* _To be done_:
1 – Answer these questions using the metadata sync documentation.
(a) Which two environment variables are exported before running sync with --live-enrichment?
(b) How many HTTP calls per dataset does dataset enrichment make?
(c) Which call does the future batch-read approach use to fetch multiple entities' aspects at once?
2 – Write the next part of the metadata sync documentation, picking up after its last line.

By default, sync reads enrichment from the exported enrichment.json. To export enrichment live from dev at sync time instead:

export DATAHUB_DEV_URL=http://dev-datahub:8080
export DATAHUB_DEV_TOKEN=your-dev-token

python -m src.cli.sync_cmd --metadata-dir metadata/ --live-enrichment

Scope filters (--domain, --platform, --env, --scope-config) can be used with --live-enrichment to restrict which entities are exported live. When syncing from files, scope is already baked into the exported JSON.

python -m src.cli.sync_cmd --metadata-dir metadata/ --live-enrichment \
  --domain urn:li:domain:marketing --platform snowflake --env PROD

GitHub Actions

Trigger the Sync Metadata workflow manually with dry_run: true for preview or dry_run: false for live sync.

Performance Architecture

Current Performance Profile

Operation	Bottleneck	Current	Notes
Governance export	1 HTTP call per entity (aspect read)	~0.05s per entity	43 entities = ~0.6s
Dataset enrichment	5 HTTP calls per dataset (tags, terms, domain, ownership, ESM)	~0.05s per dataset	146 datasets = ~7s
Non-dataset enrichment	4 HTTP calls per entity (tags, terms, domain, ownership)	~0.04s per entity	43 entities (chart+dashboard+container+dataFlow+dataProduct) = ~1.7s
Sync (write)	1 HTTP call per MCP	~0.02s per MCP	Sequential per-entity emission
Full export		~8s total	226 entities across 11 types

Extension Points for Future Optimization

Batch reads during export (EntityHandler.export()):

Current: graph.get_aspect(urn, AspectClass) per entity (1 HTTP call each)
Future: graph.get_entities(entity_name, urns, aspects) fetches multiple entities' aspects in a single call
Impact: Reduces enrichment export from 4N HTTP calls to ~4 batch calls

Batch writes during sync (WriteStrategy.emit_batch()):

Current: graph.emit_mcp(mcp) per MCP (1 HTTP call each)

* _Data provided_:
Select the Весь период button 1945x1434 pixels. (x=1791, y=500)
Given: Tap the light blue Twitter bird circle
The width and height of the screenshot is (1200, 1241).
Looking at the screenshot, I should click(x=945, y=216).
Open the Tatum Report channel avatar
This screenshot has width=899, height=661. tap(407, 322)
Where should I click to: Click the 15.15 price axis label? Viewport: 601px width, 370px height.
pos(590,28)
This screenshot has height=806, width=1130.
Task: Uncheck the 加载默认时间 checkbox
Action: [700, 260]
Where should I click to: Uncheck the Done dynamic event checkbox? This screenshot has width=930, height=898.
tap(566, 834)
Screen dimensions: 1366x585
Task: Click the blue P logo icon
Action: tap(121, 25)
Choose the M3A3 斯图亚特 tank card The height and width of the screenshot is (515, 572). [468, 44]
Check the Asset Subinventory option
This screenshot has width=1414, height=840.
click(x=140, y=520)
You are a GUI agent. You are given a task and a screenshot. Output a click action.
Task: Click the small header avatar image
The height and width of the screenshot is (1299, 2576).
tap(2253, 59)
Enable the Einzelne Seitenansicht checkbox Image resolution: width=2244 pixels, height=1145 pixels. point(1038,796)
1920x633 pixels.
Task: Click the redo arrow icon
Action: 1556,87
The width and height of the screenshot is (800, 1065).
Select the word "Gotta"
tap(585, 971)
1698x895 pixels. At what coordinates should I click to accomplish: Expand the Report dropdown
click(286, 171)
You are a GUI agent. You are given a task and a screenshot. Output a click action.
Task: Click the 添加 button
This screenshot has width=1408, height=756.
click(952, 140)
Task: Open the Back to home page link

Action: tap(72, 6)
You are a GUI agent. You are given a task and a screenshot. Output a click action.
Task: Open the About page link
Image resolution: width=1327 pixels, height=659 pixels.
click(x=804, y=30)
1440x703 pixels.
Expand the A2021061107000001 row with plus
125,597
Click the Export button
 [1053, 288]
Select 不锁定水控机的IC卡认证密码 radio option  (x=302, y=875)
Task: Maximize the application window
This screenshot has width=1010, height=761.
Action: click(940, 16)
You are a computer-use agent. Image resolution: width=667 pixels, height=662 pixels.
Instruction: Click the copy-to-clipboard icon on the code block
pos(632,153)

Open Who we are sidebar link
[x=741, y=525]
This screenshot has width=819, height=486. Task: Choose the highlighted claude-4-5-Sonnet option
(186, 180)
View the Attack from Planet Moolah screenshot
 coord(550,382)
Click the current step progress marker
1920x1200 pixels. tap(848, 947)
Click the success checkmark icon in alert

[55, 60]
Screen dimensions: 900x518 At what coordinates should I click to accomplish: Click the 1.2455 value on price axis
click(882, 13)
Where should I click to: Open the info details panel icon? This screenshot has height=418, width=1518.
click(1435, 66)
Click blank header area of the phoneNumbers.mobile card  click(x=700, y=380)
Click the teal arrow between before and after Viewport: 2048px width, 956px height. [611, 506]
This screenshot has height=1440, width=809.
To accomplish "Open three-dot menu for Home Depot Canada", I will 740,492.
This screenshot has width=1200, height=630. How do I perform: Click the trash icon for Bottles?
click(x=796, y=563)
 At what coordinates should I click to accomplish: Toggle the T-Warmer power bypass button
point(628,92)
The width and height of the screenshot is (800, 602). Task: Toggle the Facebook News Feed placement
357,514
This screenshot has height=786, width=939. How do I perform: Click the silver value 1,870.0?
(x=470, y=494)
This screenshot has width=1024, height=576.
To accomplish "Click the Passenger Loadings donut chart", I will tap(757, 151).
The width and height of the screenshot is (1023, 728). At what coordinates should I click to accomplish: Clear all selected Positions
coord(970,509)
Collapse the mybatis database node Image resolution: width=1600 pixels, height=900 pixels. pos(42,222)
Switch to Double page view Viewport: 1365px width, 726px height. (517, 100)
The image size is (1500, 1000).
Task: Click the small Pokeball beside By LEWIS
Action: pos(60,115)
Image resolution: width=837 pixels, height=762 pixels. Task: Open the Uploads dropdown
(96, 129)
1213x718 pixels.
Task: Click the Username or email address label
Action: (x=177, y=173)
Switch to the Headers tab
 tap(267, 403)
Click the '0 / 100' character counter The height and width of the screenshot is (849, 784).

* _Exercise responses_:
1 –
(a) DATAHUB_DEV_URL and DATAHUB_DEV_TOKEN
(b) 5
(c) graph.get_entities(entity_name, urns, aspects)

2 –
Future: graph.emit_mcps(mcps) sends multiple MCPs in fewer HTTP round-trips
The WriteStrategy interface provides emit_batch() which accepts all MCPs for a handler phase
Trade-off: batch emission loses per-MCP error granularity (one failure aborts the batch)

Concurrent handler execution (SyncOrchestrator):

Current: all handlers run sequentially in dependency order
Future: handlers with no dependency relationship can run concurrently (e.g., tag and domain handlers are independent)
The HandlerRegistry.get_sync_order() topological sort already identifies which handlers are independent

Progress tracking:

Export and sync operations log progress every 50 entities
Enrichment scan logs progress showing datasets scanned vs enriched

Assumptions

Governance entity URNs are identical in dev and prod (UUID passthrough). DataHub generates random UUIDs when entities are created via the UI. This pipeline assumes governance entities were created via API/SDK with explicit IDs, or both environments share the same creation history. If URNs diverge, a UrnMapper implementation beyond PassthroughMapper is required (see Phase 5). There is no name-based deduplication -- creating a tag named "PII" in both environments independently produces two different URNs and the sync will create a duplicate.
Dataset URNs are identical across environments (many-to-many ingestion topology). Both dev and prod DataHub ingest from the same data sources, producing identical dataset URNs. If environments have different platform instances, database names, or env suffixes, dataset URNs will diverge and enrichment references will break silently (DataHub does not validate URN references at write time).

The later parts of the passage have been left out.